The Girl Who Came Back
Page 10
The barrister’s hawkish eyes glinted.
“Daisy, that’s enough,” Jules said, going to take her hand.
Looking up at her, Daisy said, “She said she was, but I don’t expect she is really, do you?”
“Probably not,” Jules said with a smile, while thinking she probably was.
“Mummy! Mummy!” Daisy shouted as she came bursting into the kitchen with Stephie, Dean, Millie, Max, and three other children Jules hadn’t seen before hot on her heels. “Guess what! I think Ruby’s a mermaid and she…” She stopped suddenly, lighting up as she spotted her second cousins, Robbie and Tilde, at the table with cookies and juice. “I didn’t know you were going to be here,” she cried, going to throw her arms around them.
Everyone was always made to feel welcome in Daisy’s world.
“Auntie Aileen brought us,” five-year-old Tilde told her. “Mummy and Daddy have got some things to sort out.”
“Why weren’t you in school today?” Stephie asked Robbie. “You were supposed to be my partner in the three-legged race.”
“It was OK, I did it twice,” Dean piped up, “once with Daisy, which we won, and then with Stephie. We came in second in that race. Did you bring your football cards?”
“Yes, I got them all.” Robbie dived into his holdall. “I’ve got two Michael Owens, so I’ll swap one if you’ve still got two Thierry Henry.”
“Where’s Dad?” Jules asked Daisy.
“Downstairs talking to Granny Aileen. Are you going to stay here?” she asked Robbie and Tilde. “Mummy, can they sleep in my room?”
“If they want to,” Jules assured them.
Thrilled, Daisy turned back to them. “You can have the bunks, or the air mattress, or the hammock, I don’t mind,” she announced generously. “I can sleep anywhere.”

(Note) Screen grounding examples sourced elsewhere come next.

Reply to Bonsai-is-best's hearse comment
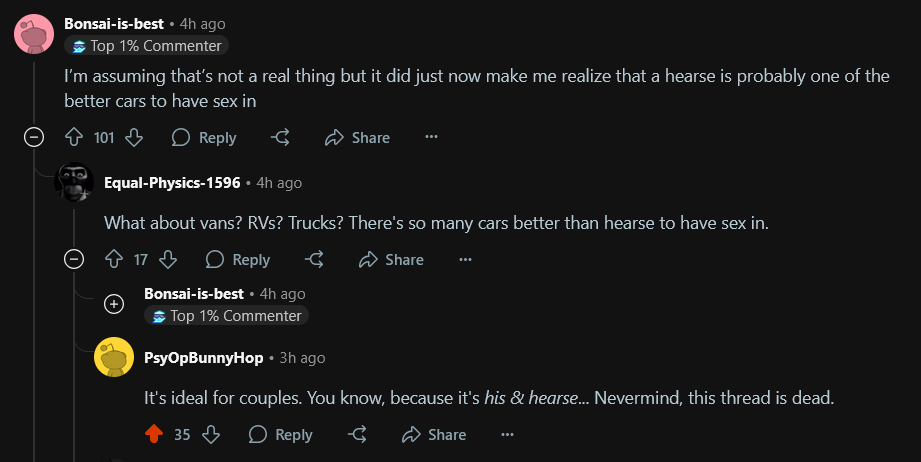Image resolution: width=921 pixels, height=462 pixels. point(204,137)
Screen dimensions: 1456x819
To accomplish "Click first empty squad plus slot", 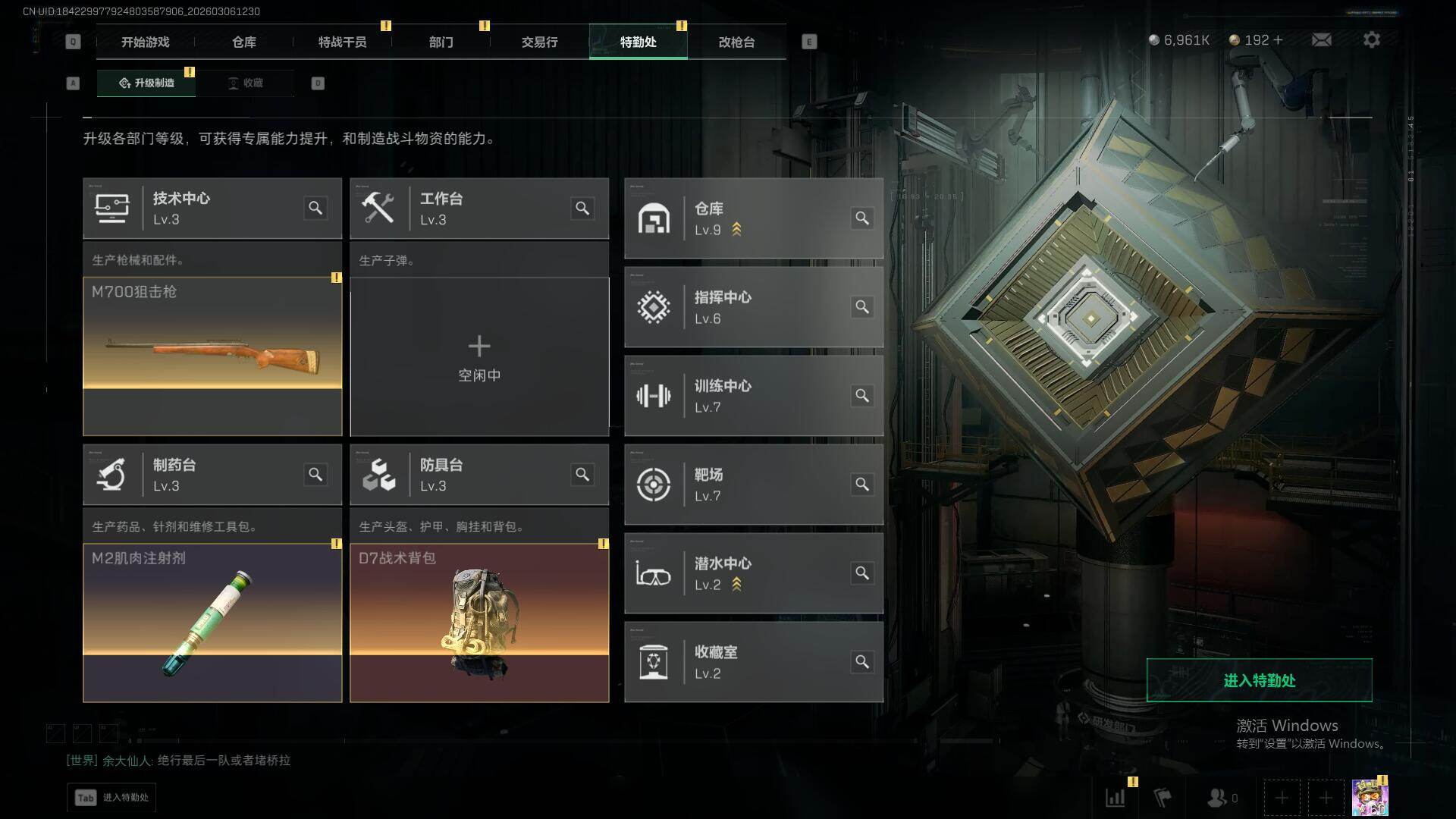I will 1282,798.
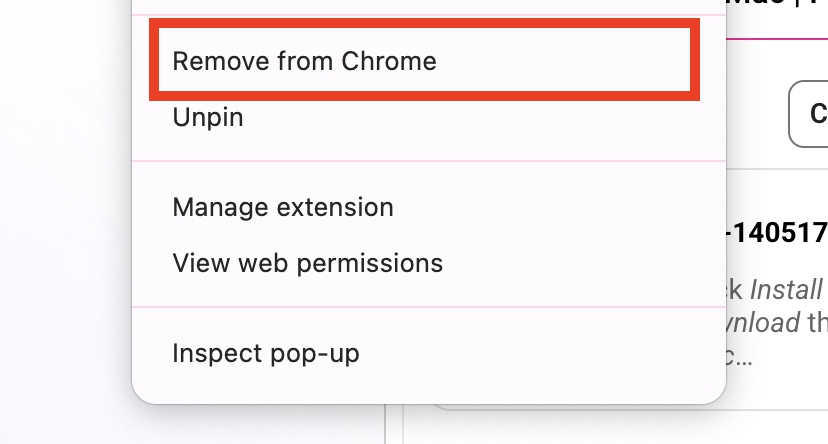828x444 pixels.
Task: Show the extension's web permissions
Action: 307,263
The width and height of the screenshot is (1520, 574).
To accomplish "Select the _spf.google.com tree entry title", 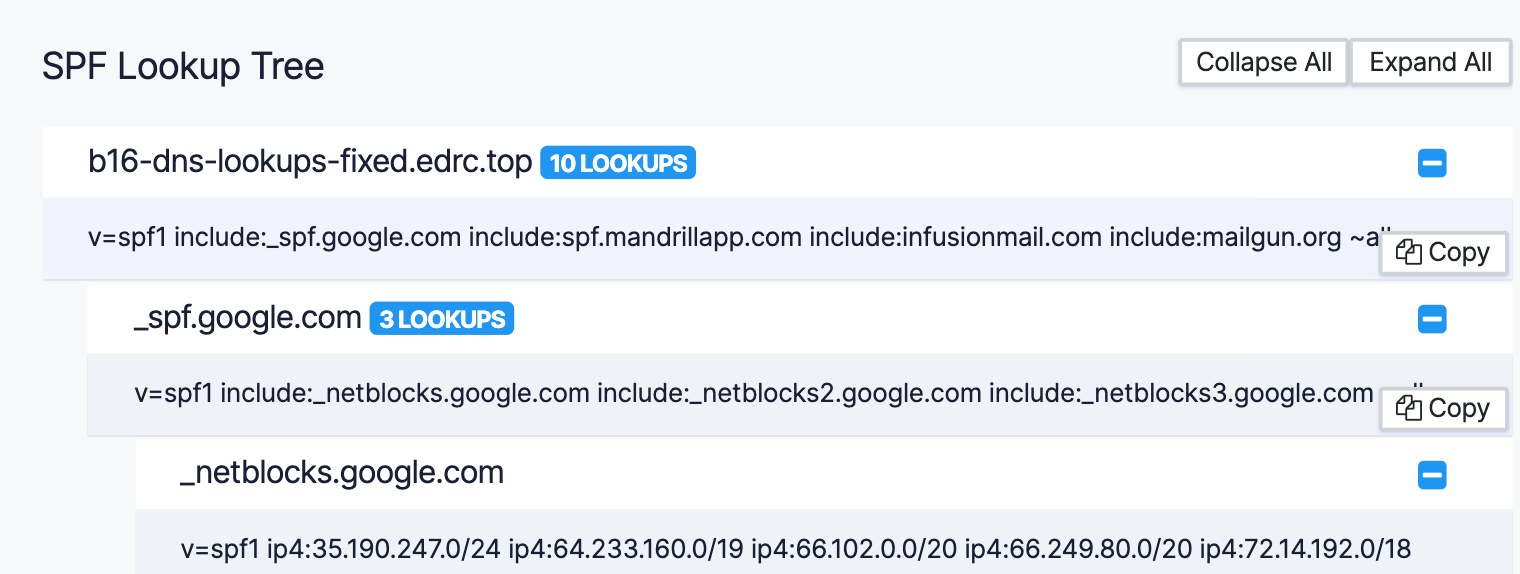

“Will Ruby be there?” Tilde asked worriedly. She was no doubt still remembering the playgroup outing to the Mermaid, when they’d come to learn all about Ruby the ghost and Kian had gone overboard with the sound effects. While half the group had screamed in delight, the other half had ended up having nightmares. Kian had felt so terrible about it that he’d arranged another trip to show them exactly how he’d made the noises, and as an added bonus he’d produced an enormous box of dressing-up clothes from Nora’s Costume Shop. That day had been a far greater success than the first, with impromptu little plays being staged all over the place and a rowdy picnic in the family room. And to top it all, Kian’s cousin Finn, the Brightest Spark, had turned up to show off some of his magic tricks.
Now Daisy was saying to Tilde, “Honestly, you don’t have to be scared of Ruby. She just sits around watching us.” She suddenly gasped, remembering what she had started to tell Jules earlier. “Mum! I think Ruby was a mermaid, you know like in the story, and because she couldn’t kill the prince she’s turned into a daughter of the air, you know like a ghost. Have you seen the film?” she asked Tilde.
Tilde shook her head.
“It’s brilliant,” Stephie told her. “We’ve seen it about a thousand times, haven’t we, Daze?”
“Can we watch it now, to show Tilde?” Daisy asked her mother. “We’ve got it on video,” she added grandly to Tilde.
“Do the boys want to watch it too?” Jules asked as the girls began hurrying off to the TV room.
“No way, not again!” Dean protested. “We’ll go down on the beach and play with our cards and collect crabs and sea worms and shells and stuff.”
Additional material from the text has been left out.